Pozdrawiam wszystkich zakręconych na zielono! Milena Na wzgórzu z widokiem
Dorośli upośledzeni ludzie to dorośli upośledzeni ludzie a nie małe bezrozumne dzieci!
O herbacie wyczytałam na forum, podobno zakwasza. Czarna też jest wskazana i kawa również. Tyle, że ja czarnej nie piję, a kawę lubię z mlekiem. Należy też podlewać przegotowaną wodą, bo u nas jest bardzo wapienna. Po przesadzeniu do większej doniczki, będę podsypywać fusami z ekspresu.
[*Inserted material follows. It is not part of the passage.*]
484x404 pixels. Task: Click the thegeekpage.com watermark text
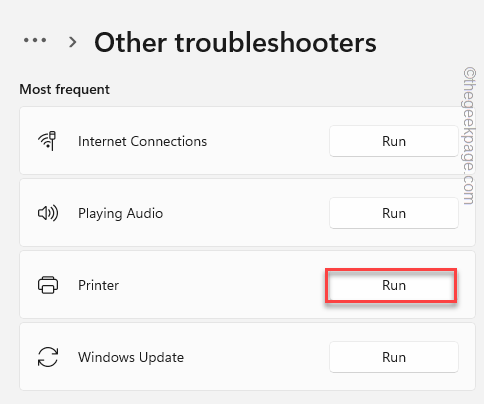469,136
Wiosną zadołuję wsród innych kwasolubnych. Na zimę powrót do domu. Listki jej nie opadają, może dlatego, że kupiłam azalie w dniu dostawy.
No patrz, nie odpowie , trzyma nas w niepewności . U mnie tak wyglądają listki po przekwitłych narcyzach. nawiasem mówiąc kupiłam w markecie kwitnące, ale szybko kwiatki padły a kolejne zaschły--szkoda kupować Stokrotki lepiej mi się trzymają
Są to cebulki wykopane w lipcu (podczas powiększania zielnika), zapomniane i odnalezione w szafce na zimnym ganku (ok. 20 XII) już z kiełkami. Posadziłam do doniczek i wyniosłam do piwnicy. Od tygodnia są w domu. Do tej pory były tylko listki ale wczoraj zauważyłam takie coś:
Nie wiem jakie to kwiaty. Obstawiam krokusy lub narcyzy miniaturki, bo przebija kolor żółty.